Task instructions — Where the records below show a line containing "Follow the stock with the 关注 button", start copying; end with the line containing "The image size is (1344, 750).", and copy it too.

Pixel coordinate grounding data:

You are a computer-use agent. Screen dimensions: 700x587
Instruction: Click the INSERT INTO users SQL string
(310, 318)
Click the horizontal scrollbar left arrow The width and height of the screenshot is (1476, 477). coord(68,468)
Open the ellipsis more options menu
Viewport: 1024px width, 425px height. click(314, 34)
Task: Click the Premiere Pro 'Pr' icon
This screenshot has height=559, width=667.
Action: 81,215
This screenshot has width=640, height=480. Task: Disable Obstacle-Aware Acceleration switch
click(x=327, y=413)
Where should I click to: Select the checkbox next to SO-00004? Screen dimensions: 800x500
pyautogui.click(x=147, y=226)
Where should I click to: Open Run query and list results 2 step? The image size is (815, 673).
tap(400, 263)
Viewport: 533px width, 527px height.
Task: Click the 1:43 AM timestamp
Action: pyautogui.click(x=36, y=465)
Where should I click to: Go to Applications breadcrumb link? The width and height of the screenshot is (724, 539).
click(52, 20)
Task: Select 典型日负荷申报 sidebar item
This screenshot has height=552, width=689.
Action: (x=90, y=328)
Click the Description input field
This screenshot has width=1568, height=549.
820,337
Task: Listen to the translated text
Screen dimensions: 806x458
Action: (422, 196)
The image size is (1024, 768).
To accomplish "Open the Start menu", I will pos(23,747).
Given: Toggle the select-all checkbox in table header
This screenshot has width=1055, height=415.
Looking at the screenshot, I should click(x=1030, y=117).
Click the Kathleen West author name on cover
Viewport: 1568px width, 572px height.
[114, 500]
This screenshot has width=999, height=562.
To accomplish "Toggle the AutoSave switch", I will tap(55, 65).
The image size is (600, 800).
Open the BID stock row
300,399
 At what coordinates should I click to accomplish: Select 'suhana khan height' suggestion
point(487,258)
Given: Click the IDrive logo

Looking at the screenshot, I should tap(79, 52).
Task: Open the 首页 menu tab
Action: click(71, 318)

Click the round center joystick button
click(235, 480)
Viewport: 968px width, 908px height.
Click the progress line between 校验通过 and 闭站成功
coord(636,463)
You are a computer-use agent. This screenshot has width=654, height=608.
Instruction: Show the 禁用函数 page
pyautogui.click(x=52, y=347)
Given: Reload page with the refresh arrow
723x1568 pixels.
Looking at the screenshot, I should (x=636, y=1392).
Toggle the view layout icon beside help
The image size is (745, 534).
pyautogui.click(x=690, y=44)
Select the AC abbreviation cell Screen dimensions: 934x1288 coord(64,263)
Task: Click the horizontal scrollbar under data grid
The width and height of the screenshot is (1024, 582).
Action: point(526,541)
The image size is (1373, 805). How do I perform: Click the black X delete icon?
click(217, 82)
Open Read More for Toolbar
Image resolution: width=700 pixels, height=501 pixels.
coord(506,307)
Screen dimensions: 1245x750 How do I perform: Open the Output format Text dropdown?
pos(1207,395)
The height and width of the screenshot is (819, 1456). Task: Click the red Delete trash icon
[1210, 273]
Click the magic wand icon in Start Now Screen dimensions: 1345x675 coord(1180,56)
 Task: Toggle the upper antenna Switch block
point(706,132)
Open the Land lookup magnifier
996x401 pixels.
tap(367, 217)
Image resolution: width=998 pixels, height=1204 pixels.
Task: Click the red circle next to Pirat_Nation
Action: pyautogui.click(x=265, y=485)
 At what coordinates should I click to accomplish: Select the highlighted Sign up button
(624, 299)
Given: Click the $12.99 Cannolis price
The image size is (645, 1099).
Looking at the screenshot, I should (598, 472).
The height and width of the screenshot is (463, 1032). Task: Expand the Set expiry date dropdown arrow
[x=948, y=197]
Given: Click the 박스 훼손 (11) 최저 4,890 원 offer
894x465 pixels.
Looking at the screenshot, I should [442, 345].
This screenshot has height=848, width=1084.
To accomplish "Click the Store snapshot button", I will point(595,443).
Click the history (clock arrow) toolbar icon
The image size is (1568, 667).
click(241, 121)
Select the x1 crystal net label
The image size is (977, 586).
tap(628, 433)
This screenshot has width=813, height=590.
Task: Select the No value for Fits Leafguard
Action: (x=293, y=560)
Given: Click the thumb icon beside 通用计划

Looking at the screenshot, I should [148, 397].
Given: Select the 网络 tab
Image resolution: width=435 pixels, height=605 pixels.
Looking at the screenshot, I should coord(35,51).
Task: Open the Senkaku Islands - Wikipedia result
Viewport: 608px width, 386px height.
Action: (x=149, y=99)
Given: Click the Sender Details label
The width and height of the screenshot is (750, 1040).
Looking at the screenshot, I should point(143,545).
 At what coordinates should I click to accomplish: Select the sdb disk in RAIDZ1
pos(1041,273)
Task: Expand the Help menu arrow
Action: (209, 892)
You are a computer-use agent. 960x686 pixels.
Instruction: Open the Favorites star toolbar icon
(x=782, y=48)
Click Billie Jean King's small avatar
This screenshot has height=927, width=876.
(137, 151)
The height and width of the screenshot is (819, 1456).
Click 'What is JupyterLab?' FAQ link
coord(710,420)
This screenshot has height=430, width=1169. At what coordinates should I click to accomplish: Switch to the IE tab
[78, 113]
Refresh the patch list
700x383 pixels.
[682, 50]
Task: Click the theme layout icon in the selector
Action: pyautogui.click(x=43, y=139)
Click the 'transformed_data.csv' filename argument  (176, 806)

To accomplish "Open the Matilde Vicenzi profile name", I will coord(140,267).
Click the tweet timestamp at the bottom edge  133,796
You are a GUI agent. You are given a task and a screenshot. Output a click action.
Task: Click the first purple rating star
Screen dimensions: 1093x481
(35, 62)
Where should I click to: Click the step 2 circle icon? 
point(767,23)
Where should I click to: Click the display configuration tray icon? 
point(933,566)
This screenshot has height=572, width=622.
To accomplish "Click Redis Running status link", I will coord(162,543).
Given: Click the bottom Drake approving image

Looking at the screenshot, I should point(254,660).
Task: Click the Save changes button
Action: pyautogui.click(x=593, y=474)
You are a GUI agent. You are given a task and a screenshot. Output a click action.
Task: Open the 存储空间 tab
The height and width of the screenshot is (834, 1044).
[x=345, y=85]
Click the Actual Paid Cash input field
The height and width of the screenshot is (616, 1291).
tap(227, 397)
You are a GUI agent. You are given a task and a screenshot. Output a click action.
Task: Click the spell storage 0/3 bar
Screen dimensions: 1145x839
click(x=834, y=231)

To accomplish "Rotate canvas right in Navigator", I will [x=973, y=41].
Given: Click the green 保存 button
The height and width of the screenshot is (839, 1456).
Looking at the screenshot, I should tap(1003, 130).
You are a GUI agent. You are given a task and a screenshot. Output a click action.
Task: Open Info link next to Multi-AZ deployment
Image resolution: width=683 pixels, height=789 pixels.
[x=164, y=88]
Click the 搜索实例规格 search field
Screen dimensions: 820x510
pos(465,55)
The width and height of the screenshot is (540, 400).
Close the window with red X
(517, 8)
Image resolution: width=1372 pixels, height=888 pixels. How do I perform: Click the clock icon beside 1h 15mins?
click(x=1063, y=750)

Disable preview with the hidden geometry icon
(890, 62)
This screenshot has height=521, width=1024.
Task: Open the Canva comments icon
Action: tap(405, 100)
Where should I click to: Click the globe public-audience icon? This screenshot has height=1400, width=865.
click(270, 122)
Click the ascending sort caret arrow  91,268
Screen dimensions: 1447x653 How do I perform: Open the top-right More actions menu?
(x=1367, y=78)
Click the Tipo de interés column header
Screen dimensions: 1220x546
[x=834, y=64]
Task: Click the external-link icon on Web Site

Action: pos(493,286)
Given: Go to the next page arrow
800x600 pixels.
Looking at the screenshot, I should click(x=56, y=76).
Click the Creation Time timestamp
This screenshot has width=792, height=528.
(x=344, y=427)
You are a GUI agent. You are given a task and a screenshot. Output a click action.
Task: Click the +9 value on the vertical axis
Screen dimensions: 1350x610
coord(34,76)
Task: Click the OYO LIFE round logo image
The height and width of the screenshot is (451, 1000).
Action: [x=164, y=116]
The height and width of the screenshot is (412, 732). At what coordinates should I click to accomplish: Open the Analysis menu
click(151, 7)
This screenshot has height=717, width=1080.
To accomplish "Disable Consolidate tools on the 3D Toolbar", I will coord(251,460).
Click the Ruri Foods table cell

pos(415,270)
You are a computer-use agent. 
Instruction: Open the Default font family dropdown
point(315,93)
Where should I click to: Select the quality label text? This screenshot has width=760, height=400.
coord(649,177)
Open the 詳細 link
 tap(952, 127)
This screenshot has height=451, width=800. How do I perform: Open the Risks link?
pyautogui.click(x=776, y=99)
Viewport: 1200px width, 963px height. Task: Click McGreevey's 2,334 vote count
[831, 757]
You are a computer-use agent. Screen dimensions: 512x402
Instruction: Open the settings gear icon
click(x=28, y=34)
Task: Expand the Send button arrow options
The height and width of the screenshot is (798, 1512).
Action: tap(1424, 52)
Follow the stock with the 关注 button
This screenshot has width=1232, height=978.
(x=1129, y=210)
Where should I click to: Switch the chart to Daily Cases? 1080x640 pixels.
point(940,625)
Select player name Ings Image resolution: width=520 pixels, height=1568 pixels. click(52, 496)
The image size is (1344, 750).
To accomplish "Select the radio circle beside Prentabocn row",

Solution below —
Follow the stock with the 关注 button
This screenshot has width=1232, height=978.
(x=1129, y=210)
Where should I click to: Switch the chart to Daily Cases? 1080x640 pixels.
point(940,625)
Select player name Ings Image resolution: width=520 pixels, height=1568 pixels. click(52, 496)
The image size is (1344, 750).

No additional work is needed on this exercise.